Марксистская методология предлагает вполне определенный принцип решения этой проблемы. «Марксистская концепция развития науки, – пишет С.Р. Микулинский, – включает позитивное, творческое, ведущее вперед, толкающее к новым исследованиям решение проблемы преемственности научного прогресса и специфичности, нетождественности, принципиальной новизны каждого этапа»[6].

Однако в западной методологии и истории науки проблема преемственности в настоящее время является весьма актуальной. Причина этого состоит в том, что принцип преемственности (в той форме, в какой он выступил в позитивистской историографии)[7] подвергся резкой критике со стороны целого ряда философов
и историков науки – П. Дюгема, Е. Барта, А. Койре, Р. Мертона, Э. Цильзеля, Д. Нидама, Т. Куна, М. Поляни, Н. Хэнсона, П. Фейерабенда[8] и многих других.

В работах наиболее радикальных критиков позитивизма вместо идеи кумулятивности вводится принцип дискретности. Между сменяющими друг друга концепциями, теориями постулируется когнитивная «пропасть». Это является одной из причин отказа наиболее радикальных философов науки серьезно заниматься генезисом науки. Ведь для того, чтобы ответить на вопрос, как и когда возникла наука, нужно иметь четкий критерий отличия науки как целого от донаучных форм знания. Но в работах Т. Куна и близких ему в методологическом плане исследователей целостность науки рассыпается на фрагменты, на отдельные периоды господства качественно различных, несоизмеримых парадигм, теорий и вопрос о единстве науки не поднимается.

Упрощенность куновской модели развития науки вызывает критическую реакцию даже среди его последователей. Например М. Мастерман, подробно анализируя понятие «парадигма», классифицирует различные оттенки смысла этого понятия по трем рубрикам: метафизические парадигмы, социологические и конструктивные. Оригинальность куновского социологического смысла понятия «парадигма» Мастерман видит в том, что она может функционировать тогда, когда еще нет теории. Но в таком случае возникает вопрос: а что существует до возникновения парадигмы? Мастерман считает, что куновская концепция не может дать четкого ответа на этот вопрос, ибо Кун не различает три состояния науки: науки без парадигмы, науки со множеством парадигм и науки с двумя парадигмами[9].
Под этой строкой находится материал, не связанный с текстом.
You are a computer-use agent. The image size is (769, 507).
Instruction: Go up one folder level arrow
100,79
Проблема преемственности, таким образом, особенно остро встает при решении вопроса о генезисе науки[10], о формировании научной «метапарадигмы». Решая эту проблему, историк науки за исходный пункт анализа не может не принять развитую, зрелую форму науки, в которой она функционирует в современном обществе. Его задачей является выявление путей формирования этой целостной зрелой формы. Однако при решении этой трудной задачи может возникнуть опасность «модернизации» явлений прошлых эпох, опасность приписывания этим явлениям несвойственных им черт. При таком ретроспективном подходе, свойствен-
ном историкам науки позитивистской ориентации, исследователь вырывает из целостного культурного контекста прошлых эпох
отдельные факты, объявляя их «предвосхищениями» будущих научных достижений, гениальными «догадками», «проблесками» научных мыслей на «ненаучном фоне» прошлых эпох, на основании внешнего сходства с соответствующими утверждениями современной науки. При таком подходе упускается из виду, что наука рождается как органическое целое, как система, как целостный социальный организм с присущим ему способом мышления.
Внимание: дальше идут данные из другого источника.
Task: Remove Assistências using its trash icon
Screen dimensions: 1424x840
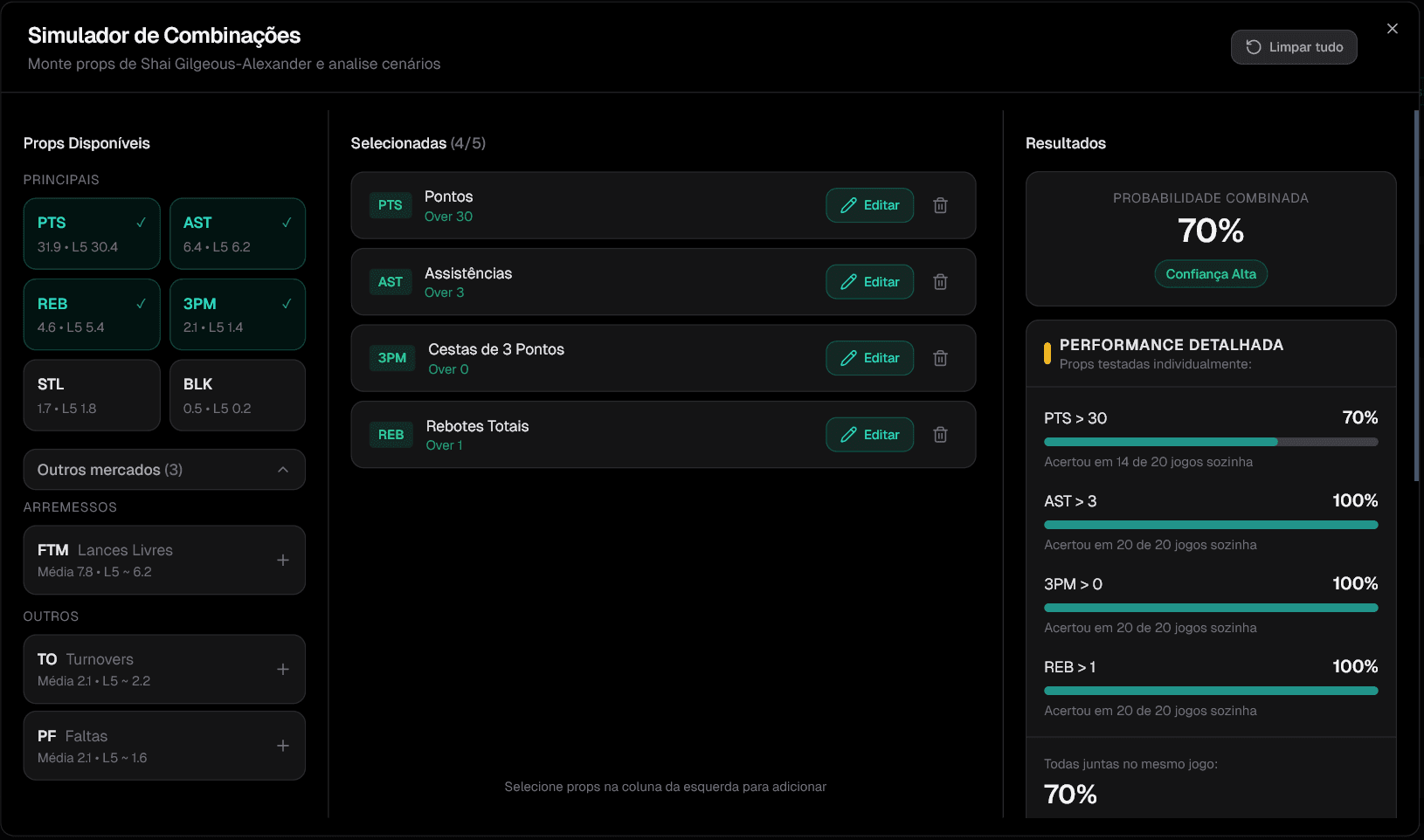Action: (940, 282)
Необходимость учета исторического контекста при ана-
лизе становления современного научного метода подчеркивает А.В. Ахутин. Когда историки науки, пишет он, занялись исследованием трудов средневековых францисканцев, создавших научную школу в Оксфордском университете, они были поражены, обнаружив у них декларации и высказывания, по своему духу удивительно напоминающие эмпирическую идеологию современной науки. Однако проблема состоит не в том, признавали или не признавали, изучаемые нами философы и ученые роль непосредственного опыта, и даже не в том, какие методологические теории эмпирического исследования они выдвигали. Все это может относиться к «мнениям» ученых о своей работе, и в этом отношении историк науки должен проявлять особую критичность. Проблема ставится определеннее, если мы зададим вопрос: в контексте какого типа теоретического мышления появляются и получают определенный смысл отмеченные автором эмпирические исследования, как связаны они с мышлением эпохи, взятым в целом? Только в этом случае мы сможем выйти из узких рамок той историко-научной мысли, которая повсюду стремится найти зачаточные формы
современной науки, и, напротив, анализируя специфические формы научных культур, сможем глубже понять природу научно-теоретической деятельности современной эпохи[11].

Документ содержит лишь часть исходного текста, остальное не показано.